In the new study Professor Larson and his colleagues focussed on the plume of magma heating the rhyolite from below.
When it last blew the supervolcano produced one of the largest known blasts on Earth, spewing more than 2,000 times as much ash as Mount St. Helens did when it erupted in 1980 (pictured), killing 57 people in the most disastrous eruption in US history
‘This gives us an idea of how much magma is recharging the volcano every year,’ said Professor Larson.
The researchers ‘spiked’ several hot springs in Yellowstone National Park with the stable radioactive isotope deuterium.
Researchers said the chemical was harmless to the environment and approved for use by park officials.

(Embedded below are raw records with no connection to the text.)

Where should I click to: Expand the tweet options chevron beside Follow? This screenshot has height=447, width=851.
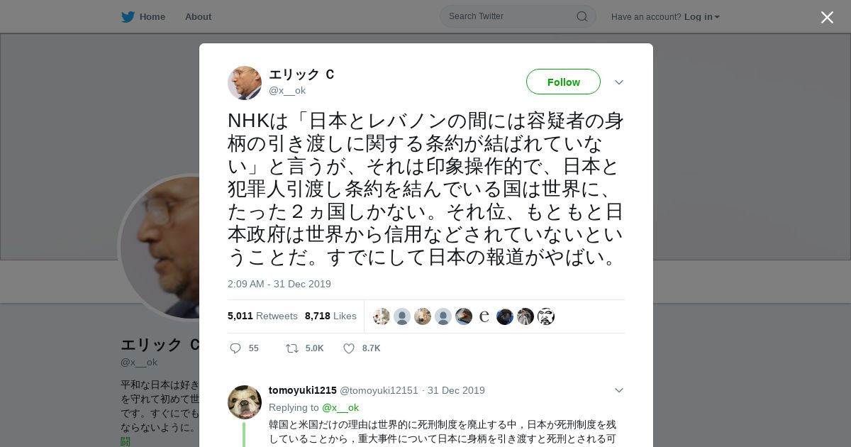[619, 82]
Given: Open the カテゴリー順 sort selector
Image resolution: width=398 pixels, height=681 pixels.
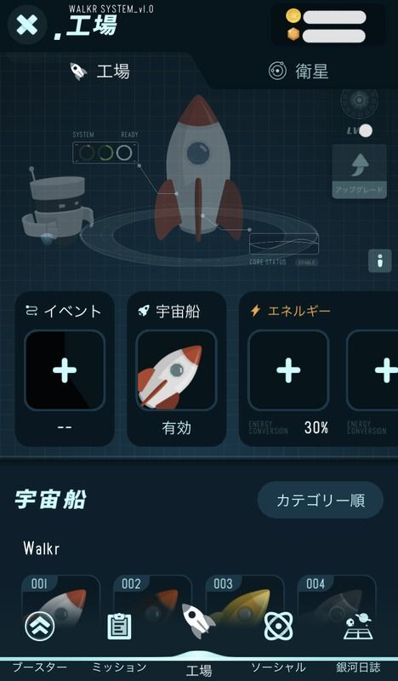Looking at the screenshot, I should [321, 500].
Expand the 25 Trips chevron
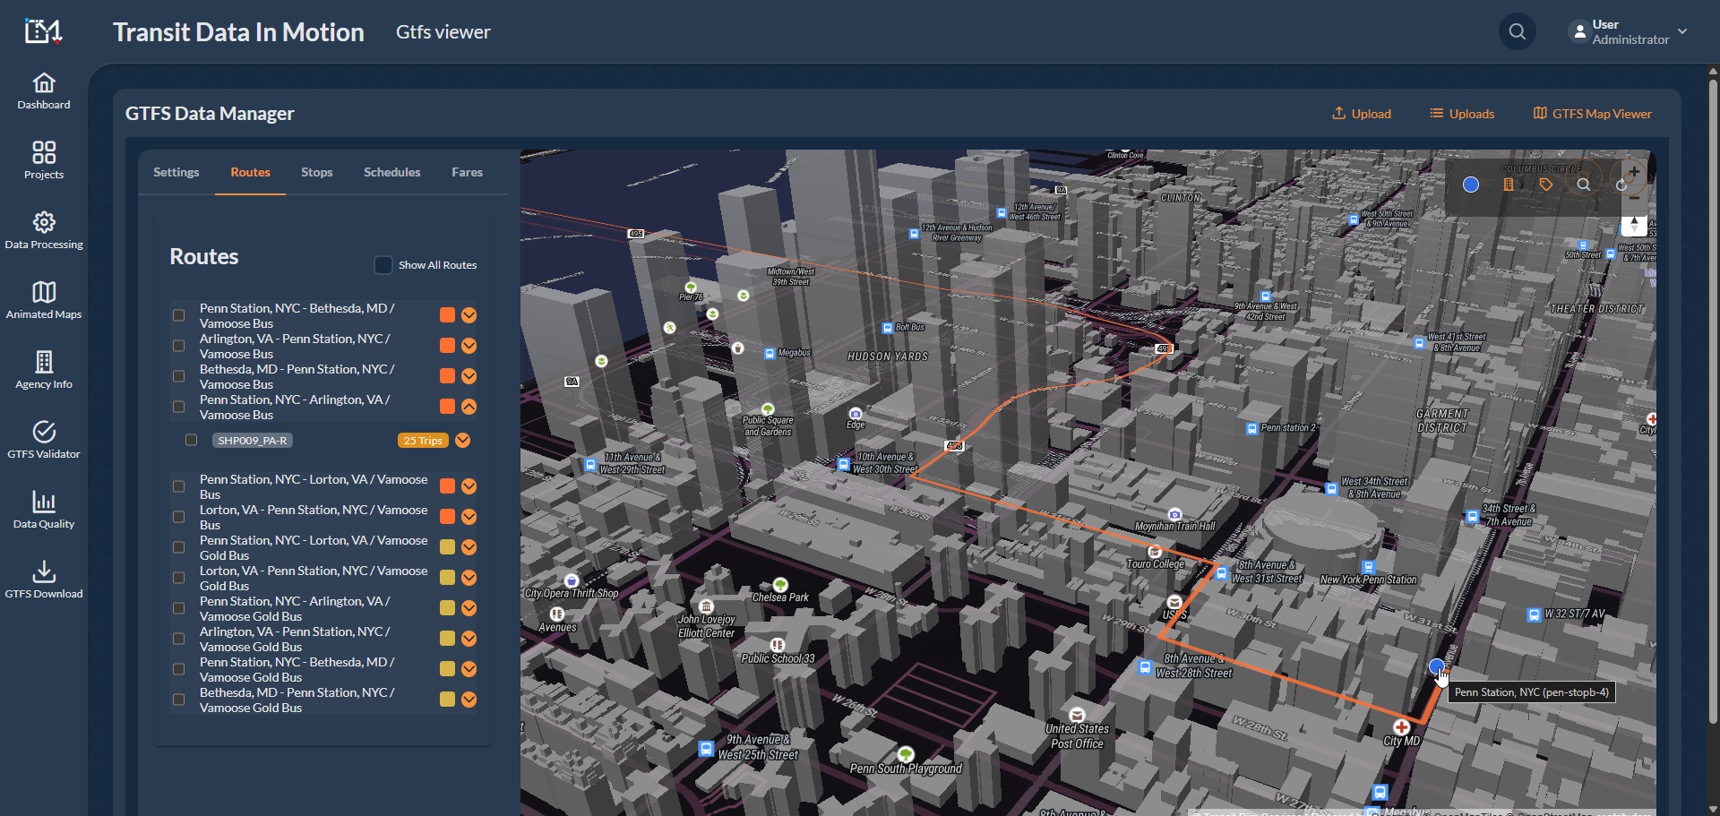Screen dimensions: 1720x816 point(463,440)
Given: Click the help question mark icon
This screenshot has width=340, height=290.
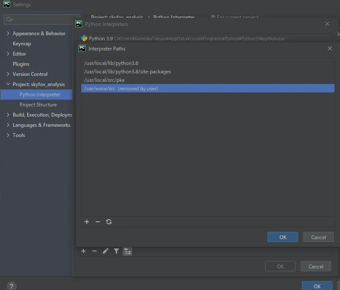Looking at the screenshot, I should click(x=12, y=286).
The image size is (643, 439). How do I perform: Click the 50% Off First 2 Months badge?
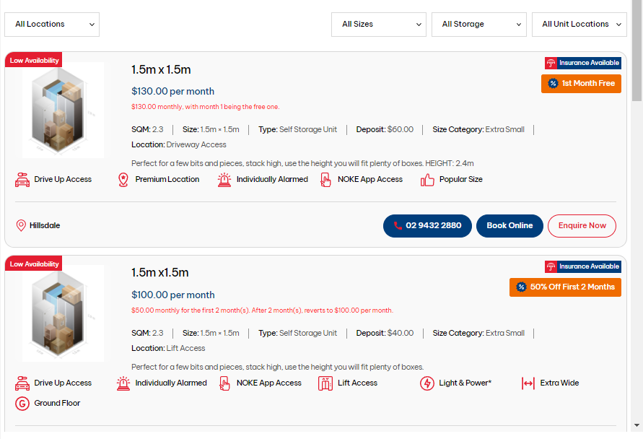click(565, 287)
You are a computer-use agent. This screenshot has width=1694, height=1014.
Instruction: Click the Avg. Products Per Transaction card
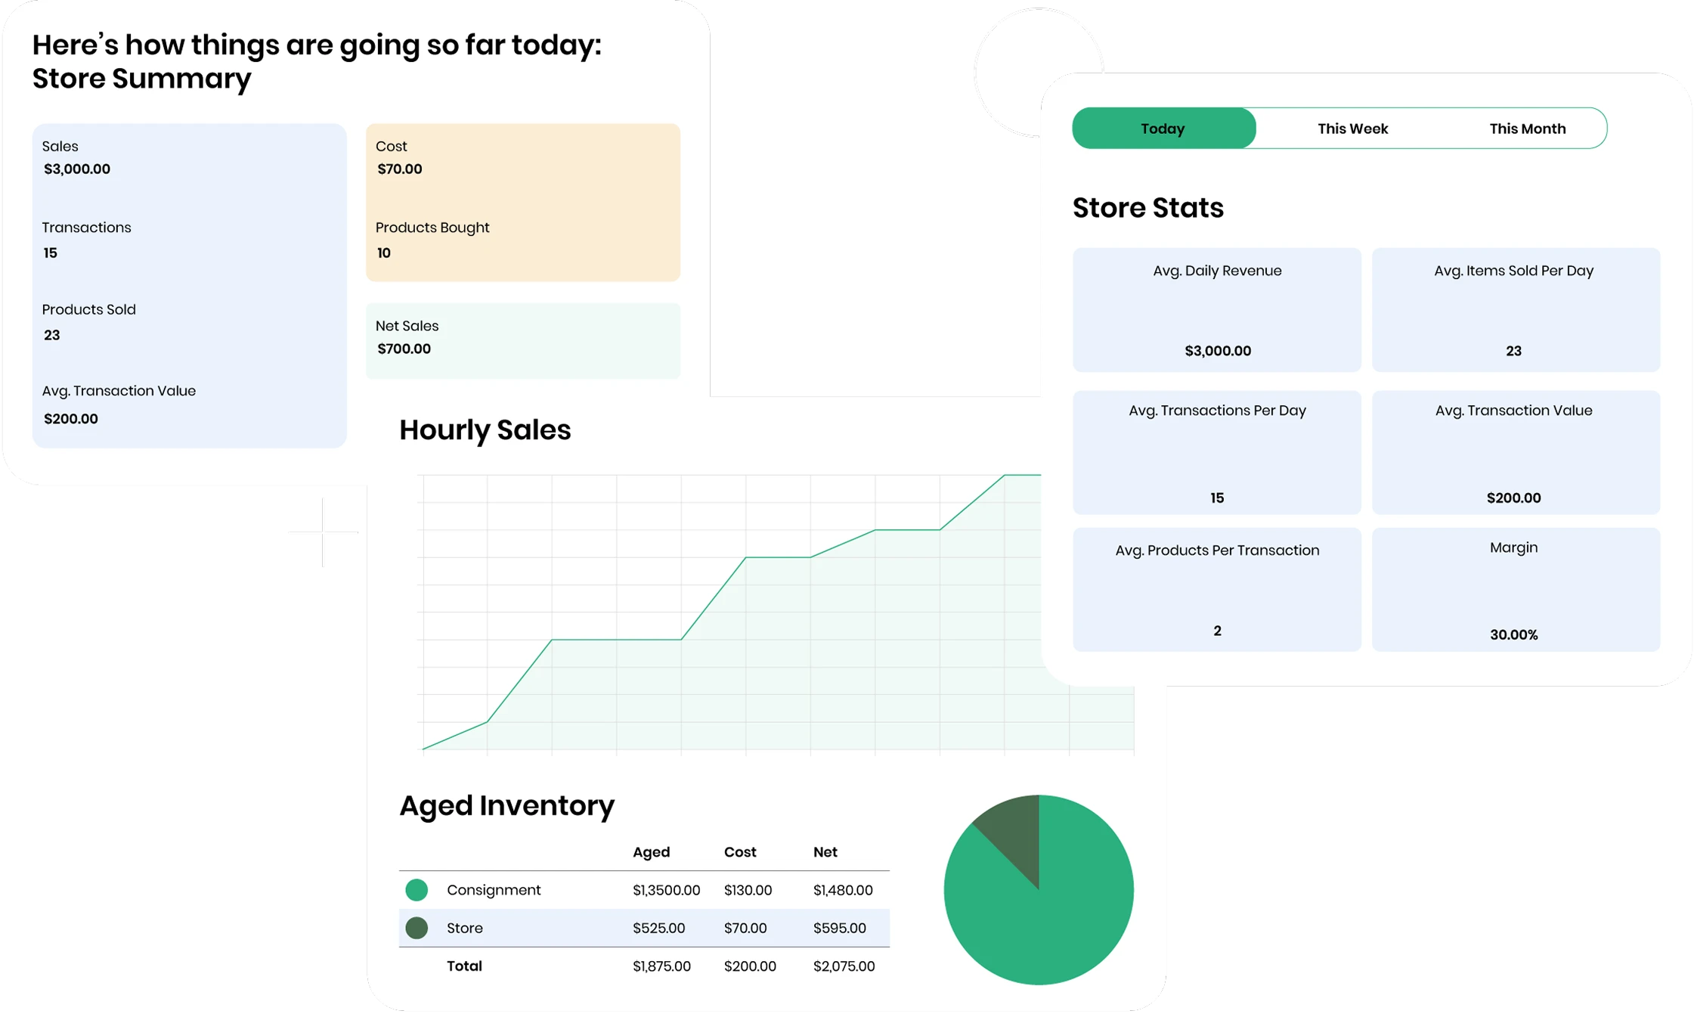1217,590
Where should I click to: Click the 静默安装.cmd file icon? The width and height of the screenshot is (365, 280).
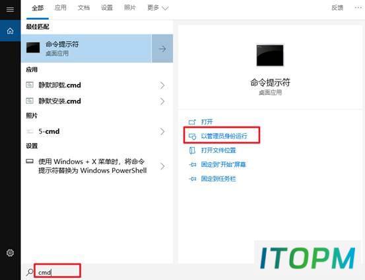[x=30, y=101]
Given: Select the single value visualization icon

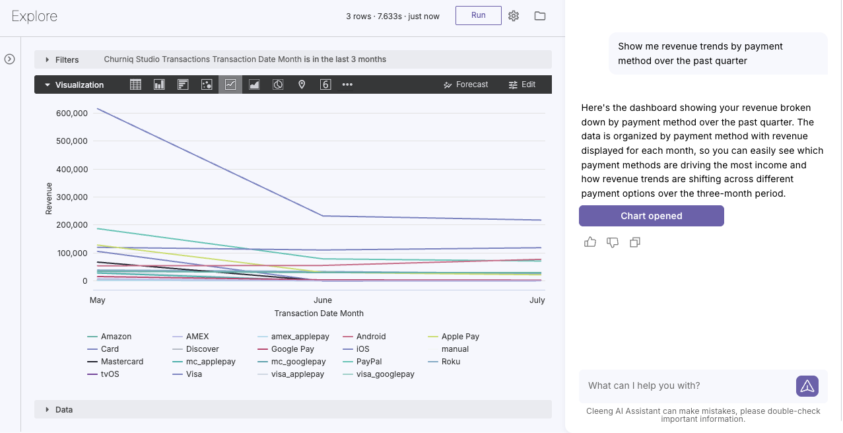Looking at the screenshot, I should click(x=325, y=84).
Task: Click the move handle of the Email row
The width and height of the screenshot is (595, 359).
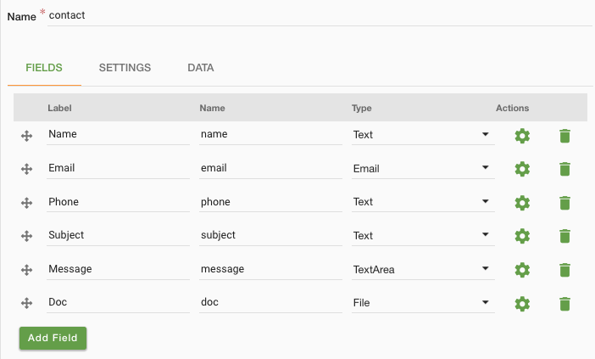Action: click(26, 169)
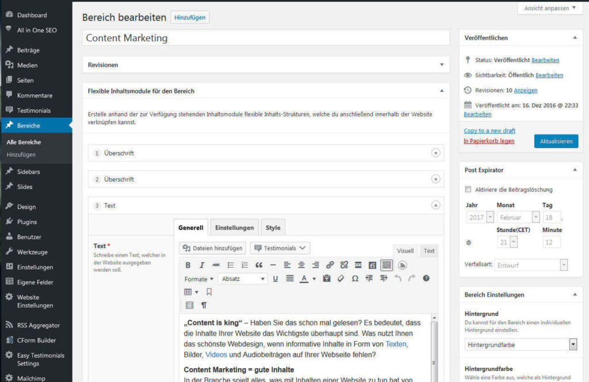This screenshot has height=382, width=589.
Task: Toggle the second toolbar row (kitchen sink)
Action: click(387, 264)
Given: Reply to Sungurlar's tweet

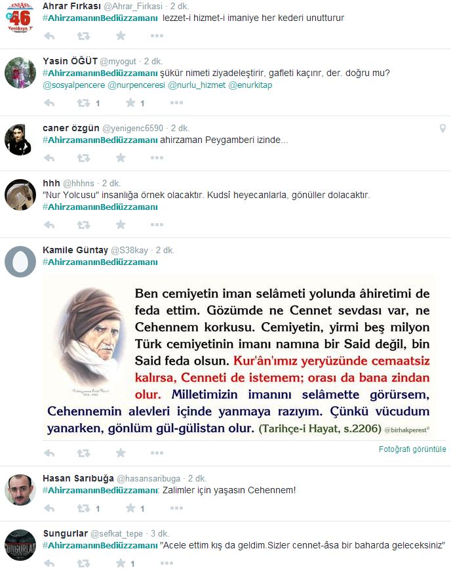Looking at the screenshot, I should click(49, 563).
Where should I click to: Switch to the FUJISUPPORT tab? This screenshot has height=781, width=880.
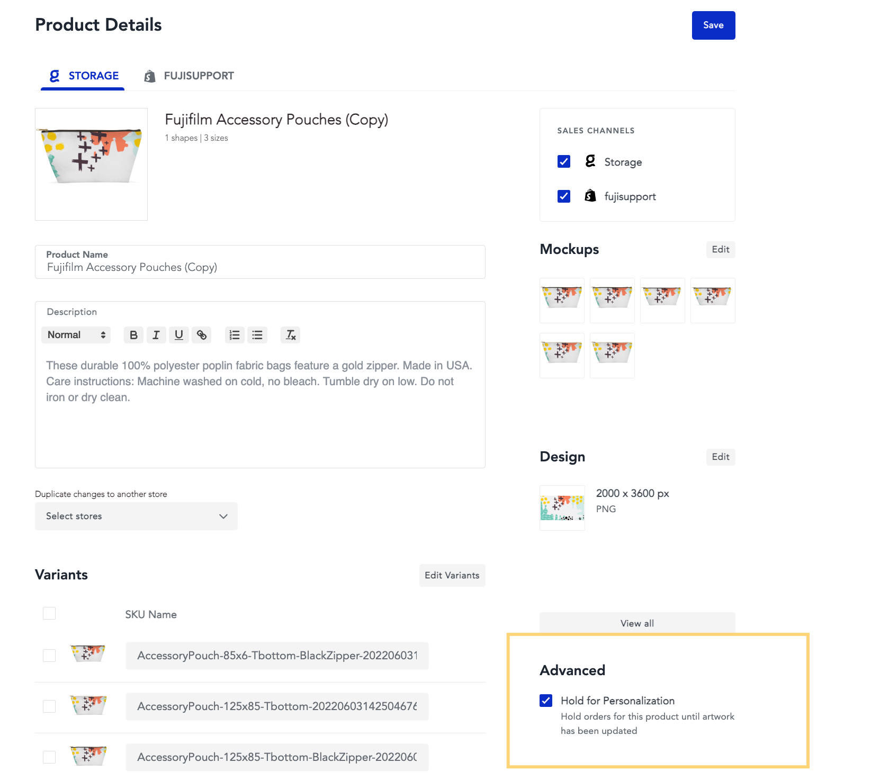click(189, 76)
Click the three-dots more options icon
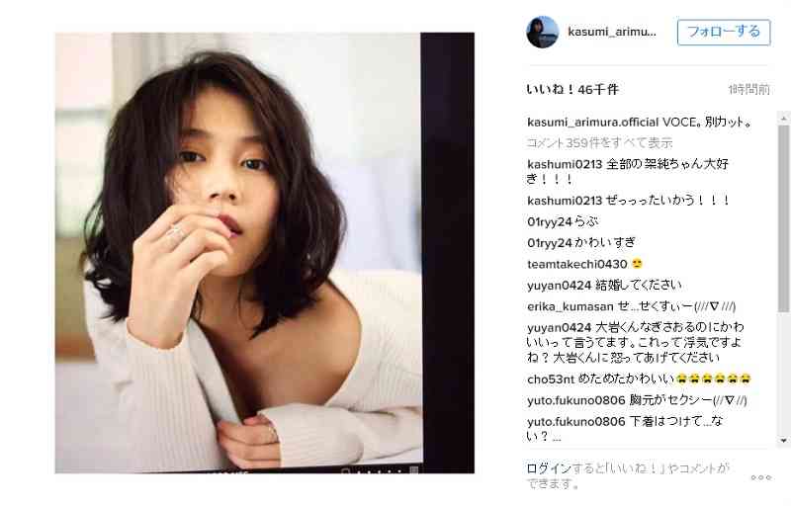This screenshot has height=506, width=791. pos(760,477)
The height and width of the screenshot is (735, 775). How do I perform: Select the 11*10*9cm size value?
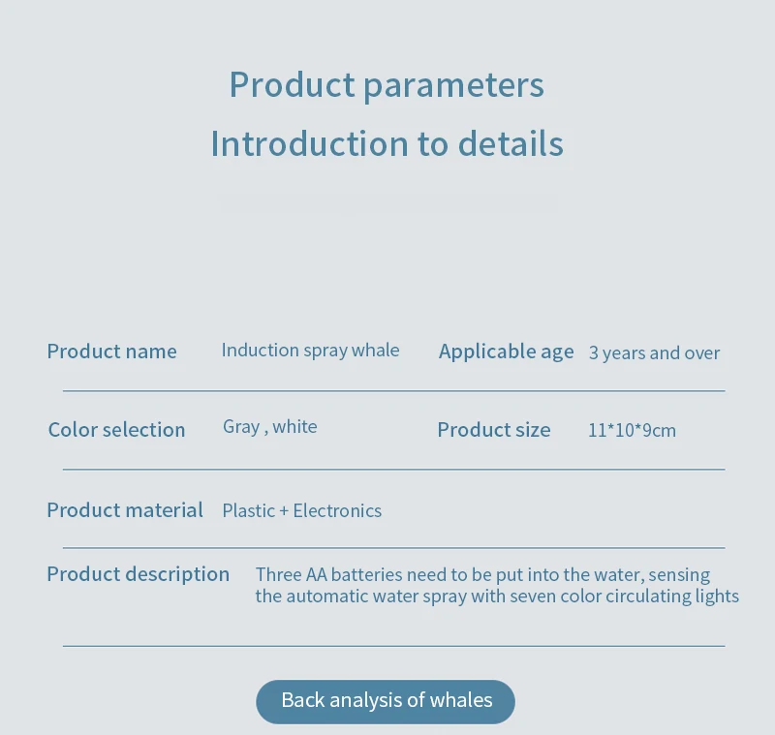(x=632, y=430)
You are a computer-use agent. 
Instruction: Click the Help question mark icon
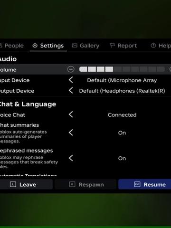pyautogui.click(x=153, y=46)
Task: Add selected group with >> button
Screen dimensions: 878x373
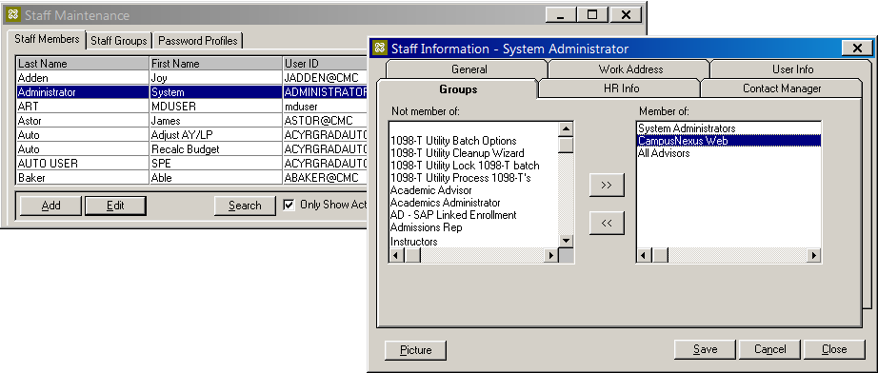Action: pos(607,186)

The hot springs the team spiked are closely linked to a maze of hydrothermal vents that play a key role in the Yellowstone volcanic system.
Using the temperature of the springs and the time taken for the deuterium to return to normal background radiation levels, the team was able to calculate the amount of water and heat flowing out of the springs.
Researchers found that previous studies underestimated the amount of water coursing through the springs and the amount of heat leaving the springs.
The new data also allowed the team to estimate the amount of magma entering the supervolcano from the mantle as part of its recharging process.
This novel technique offers a number of uses to geological scientists.
It enables scientists to better understand how heat is transferred to the Earth’s surface by molten rock.
This could have implications for the generation of power using our planet’s thermal energy reserves.